Welcome to the first installment in my "12 Days of Feasting: Medieval Meals for Your Holiday Table" special series! Given my theme, I'll bet you were expecting something along the lines of turkey legs and tankards of mead for Day 1, right? Instead I've chosen this delicate pastry, a sweet and spicy little fig pie that's been basted in honey.
I'm no bona fide expert in the cuisine of the Middle Ages, but I have learned through my research that there was a lot more being served than huge hunks of flesh and pitchers of frothy ale. Over the next 11 days, I'll feature authentic medieval recipes for fish, vegetables, desserts, salad, and of course, festive holiday drinks.
In some cases, I've had to make adjustments based on the availability of ingredients - if anyone has any cubeb peppers or grains of paradise, drop me a line! - and of course, I don't actually cook things in a cast iron pot over a roaring fire. That said, making and eating dishes that were enjoyed 500-600 years ago has evoked, for me, a very strong feeling of connection to the past.

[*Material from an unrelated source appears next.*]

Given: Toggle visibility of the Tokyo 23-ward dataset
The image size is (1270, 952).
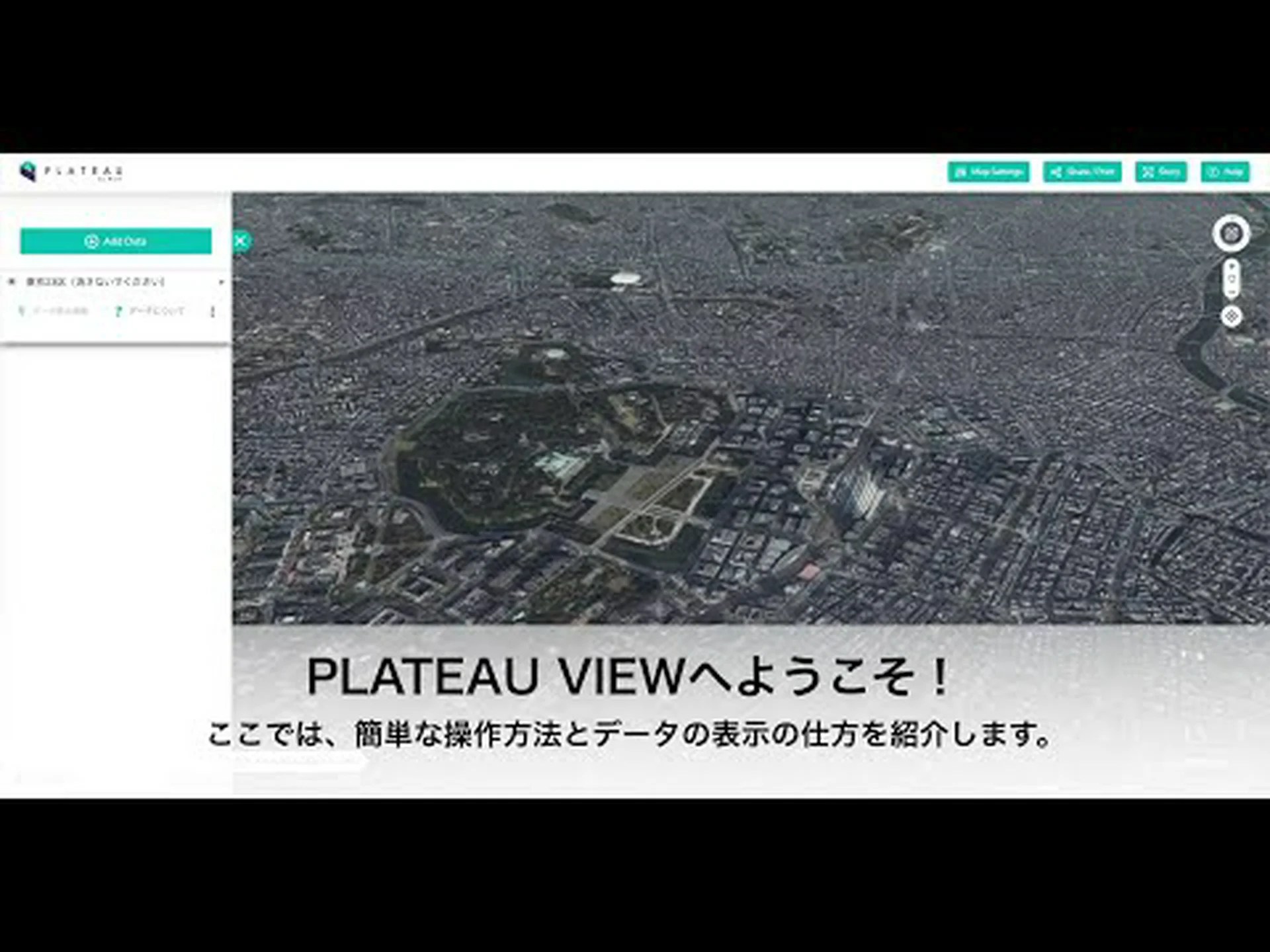Looking at the screenshot, I should [x=11, y=282].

It's been fascinating to learn to think of seasoning in different ways, and to notice the similarities - and differences - between the medieval and modern palates.
The original recipe for this fig pie comes from the 14th century manuscript Forme of Cury, a collection of recipes from the court of Richard II. It can be found in the collection Curye on Inglysch: English Culinary Manuscripts of the Fourteenth Century. Recipes, however, meant something a tad different in the Middle Ages, and notably tended to omit certain useful information such as ingredient amounts.
Instructions for the fig pie include helpful hints such as "Take figus & gryne hem small," and "Close hem in foyles of dough & frye hem in oyle." So for this recipe - and for many upcoming dishes - I consulted the excellent and informative Web sites Gode Cookery and Celt Net for guidance in amounts and method.
Mini Fig Pies: Tourteletes en Fryture
makes 6-8 small pies
- 10 ripe figs
- 5 strands saffron
- 1 - 1/2 tsp powder fort (see below)
- pastry dough (see recipe below)
- 2-3 tbsp oil, for frying
- 2-3 tbsp honey
- 1 beaten egg
Dice the figs very small, add the powder fort and saffron and set aside. Roll out your pastry dough (recipe below) and cut out small discs - mine were roughly the size of a martini shaker. Place about 1 tbsp of filling in the middle of each disc. Brush some beaten egg along the inside outer edge, and cover each disc with another pastry circle; pinch the edges together with a fork.
Fry the tarts in the oil over medium high heat until light brown and crispy. Meanwhile, gently heat the honey in a saucepan and brush over the hot pies. I think these little cuties are great hot or cold, although Poppa Trix says they're much better hot.
For the Powder Fort:
Powder fort was a strong spicy/sweet mixture used in many recipes in the Middle Ages. Varying translations and versions exist, but many call for cubeb pepper, a pungent spice that resembles a peppercorn; grains of paradise, a West African spice popular during the time, and mace, the outer covering of nutmeg. Acceptable substitutions include black pepper, cardamom, and grated nutmeg.
Feel free to make less, just retain the correct proportions:
1 tbsp ground clove
1 tbsp ground nutmeg
1 tbsp ground cardamom
4 tbsp ground ginger (I used dried powdered ginger)
3 tbsp ground black pepper
For the pastry dough:
You aren't going to find coarse medieval flour anywhere! I adapted this recipe from Celt Net, and it turned out light and flaky:
3/4 cup unbleached white flour
1/4 cup whole wheat flour
3/4 stick unsalted butter, chopped and brought to room temperature
1/4 tsp salt
3-4 tsp water
Mix the dry ingredients together, and then incorporate the butter bit by bit. I did it by hand. Add just enough water for the dough to come together. It's ready to roll out immediately.
Enjoy your fig pies, and I'll see you tomorrow for Day 2 of 12 Days of Feasting!